## Begin INFORMATION PROVIDED
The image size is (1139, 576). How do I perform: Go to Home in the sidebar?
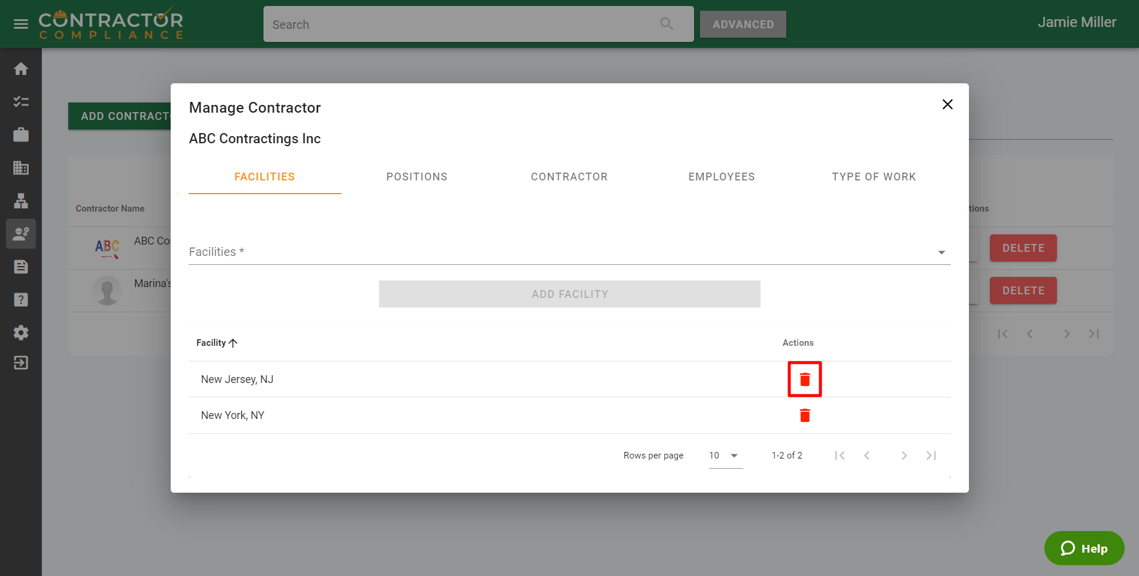pyautogui.click(x=21, y=69)
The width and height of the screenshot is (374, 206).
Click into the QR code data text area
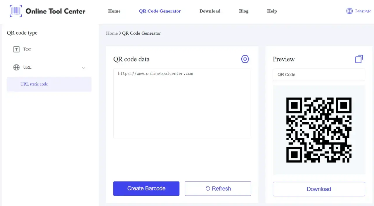point(182,103)
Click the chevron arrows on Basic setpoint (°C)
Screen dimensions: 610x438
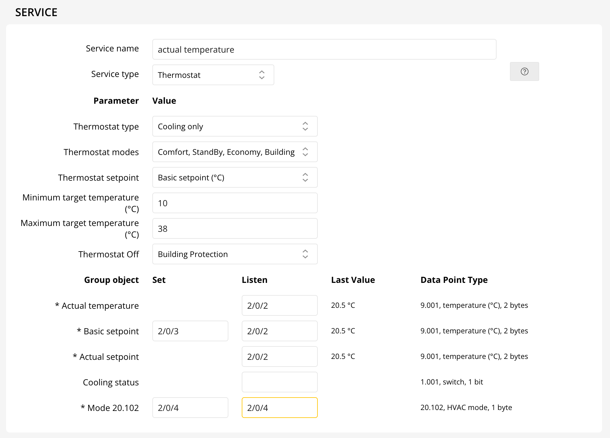click(305, 177)
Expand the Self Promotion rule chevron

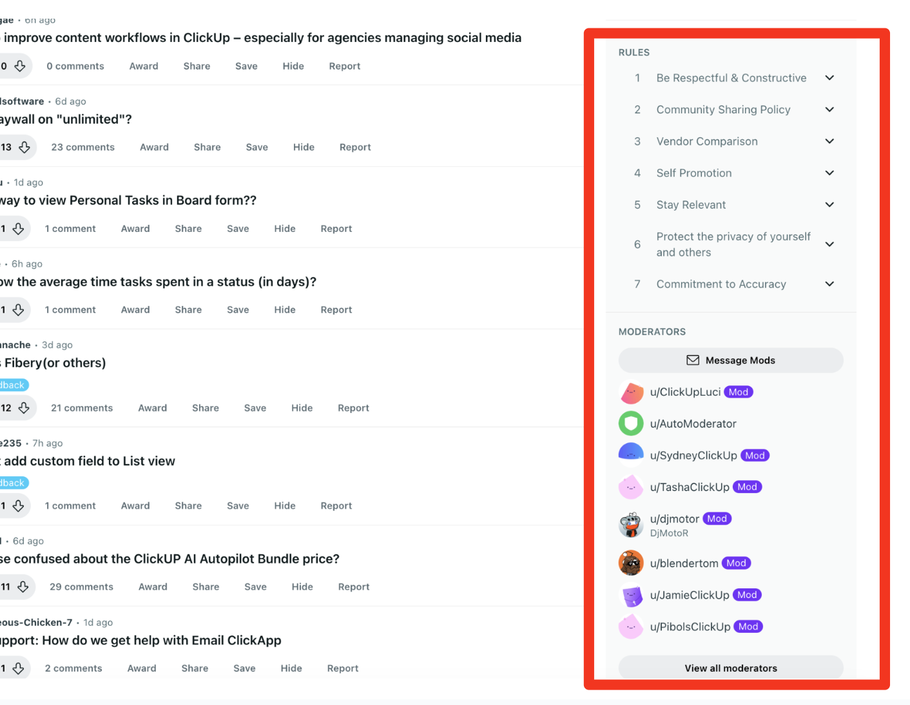(x=829, y=173)
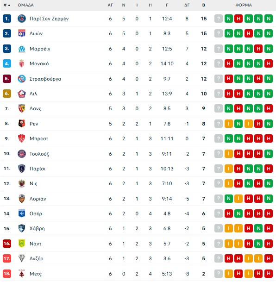Image resolution: width=276 pixels, height=282 pixels.
Task: Click Ρεν's first orange draw form badge
Action: tap(228, 124)
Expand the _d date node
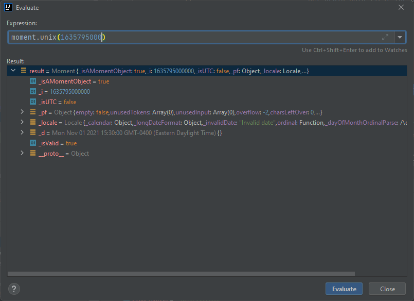The image size is (414, 301). coord(22,132)
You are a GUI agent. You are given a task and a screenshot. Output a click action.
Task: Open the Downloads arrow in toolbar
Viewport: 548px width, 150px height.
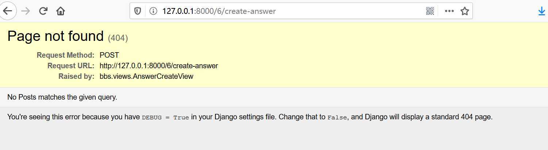click(x=542, y=11)
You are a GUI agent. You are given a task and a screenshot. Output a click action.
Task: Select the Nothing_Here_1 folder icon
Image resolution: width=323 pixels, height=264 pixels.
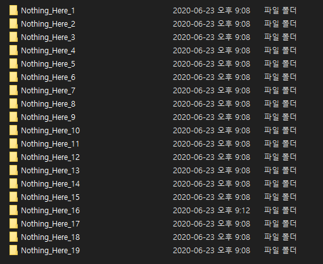click(13, 11)
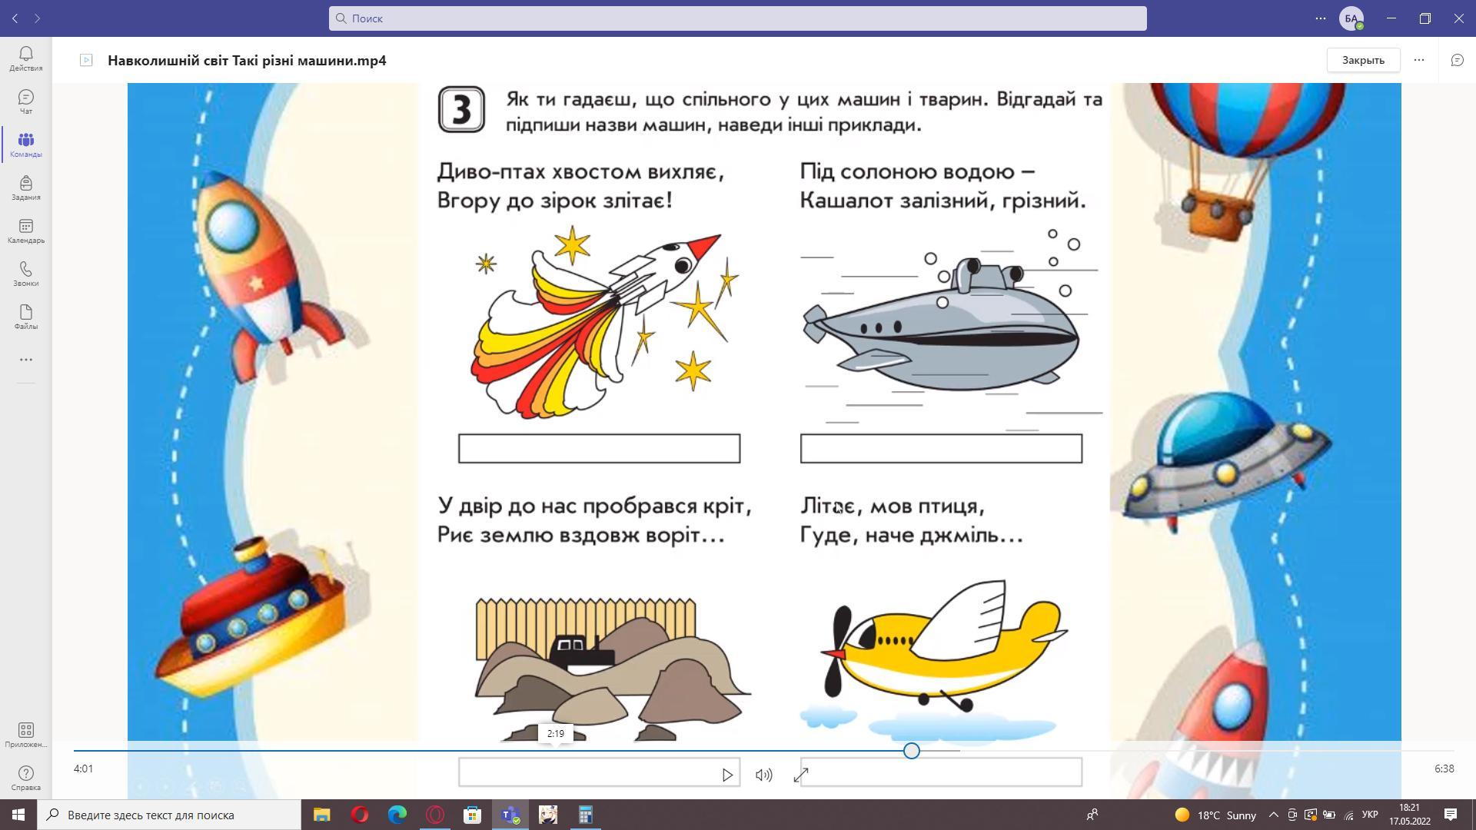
## End INFORMATION PROVIDED
DIRECTIONS
Express the lines of the data above as a numbered list, omitting blank lines and leaving out the pictures.

EXERCISE RESULT
1. The image size is (1139, 576). How do I perform: Go to Home in the sidebar?
2. pyautogui.click(x=21, y=69)
3. The width and height of the screenshot is (374, 206).
4. Click into the QR code data text area
5. point(182,103)
6. Click the chevron arrows on Basic setpoint (°C)
7. Screen dimensions: 610x438
8. click(305, 177)
9. Expand the Self Promotion rule chevron
10. (x=829, y=173)
11. Image resolution: width=276 pixels, height=282 pixels.
12. Task: Click Ρεν's first orange draw form badge
13. Action: tap(228, 124)
14. Expand the _d date node
15. The image size is (414, 301). coord(22,132)
16. You are a GUI agent. You are given a task and a screenshot. Output a click action.
17. Task: Open the Downloads arrow in toolbar
18. Viewport: 548px width, 150px height.
19. click(x=542, y=11)
20. You are a GUI agent. You are given a task and a screenshot. Output a click action.
21. Task: Select the Nothing_Here_1 folder icon
22. Image resolution: width=323 pixels, height=264 pixels.
23. click(13, 11)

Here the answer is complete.